[This is part of a series of defectivity case studies. Hat tip to John Hutchinson for this valuable information.]
I am currently wrapping up a class at the LSA Institute class on defectivity, and as part of this class students presented case studies. Some of them students enriched case studies I have already presented in this defectivity blog series; the following new-to-me case was provided to us by John Hutchinson of the University of Surrey.
Defective verbs in Gaelic have been long noted, particularly by Dwelly (1911) and Maclaren (1935). They are something of a grab-bag. First, there are verbs with tense restrictions:
- The verb of quotation ars/orsa ‘said’ is restricted to past tense only.

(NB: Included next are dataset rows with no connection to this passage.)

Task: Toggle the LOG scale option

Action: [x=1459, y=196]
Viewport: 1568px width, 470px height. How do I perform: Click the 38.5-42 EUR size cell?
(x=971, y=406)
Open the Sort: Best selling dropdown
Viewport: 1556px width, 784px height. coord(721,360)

- Where English has the adverb almost, Gaelic has theab, which selects a verb-noun complement (e.g., theab e fhéin a bhith marbh ‘he was almost dead’) and which is also restricted to past tense.
- The verb faod ‘may’ is non-past only.
- The verb feum ‘must’ is non-past only, though Hutchinson notes that past forms do occur in corpora.

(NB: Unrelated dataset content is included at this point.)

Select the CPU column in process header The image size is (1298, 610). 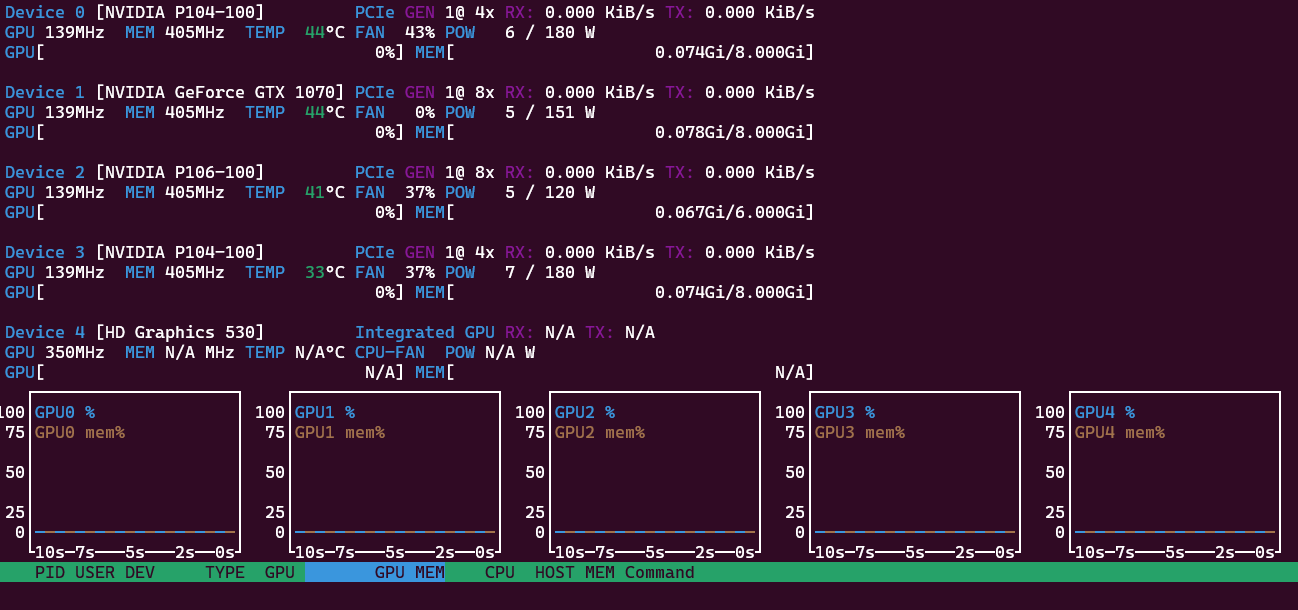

There are also a number of verbs which occur only in the imperative (cf. my judgments about English beware):
- trothad/trobhad ‘come here’
- t(h)iugainn ‘come along’
- thalla ‘go away’
- siuthad ‘go on, fire away’
- feuch ‘behold’ (though note this is not defective in the sense of ‘show’)
Finally, Hutchinson notes that prepositions are inflected for person and number but eadar ‘between’ (naturally enough) only has plural forms. These cases of defectivity make a lot of semantic sense to me, particularly the restriction on the modal-like verbs and on ‘between’.
References
Dwelly, E. 1911. Illustrated Gaelic English Dictionary. Alex Maclaren & Sons.
Maclaren, J. 1935. Maclaren’s Gaelic Self-Taught, 4th edition. Alex Maclaren & Sons.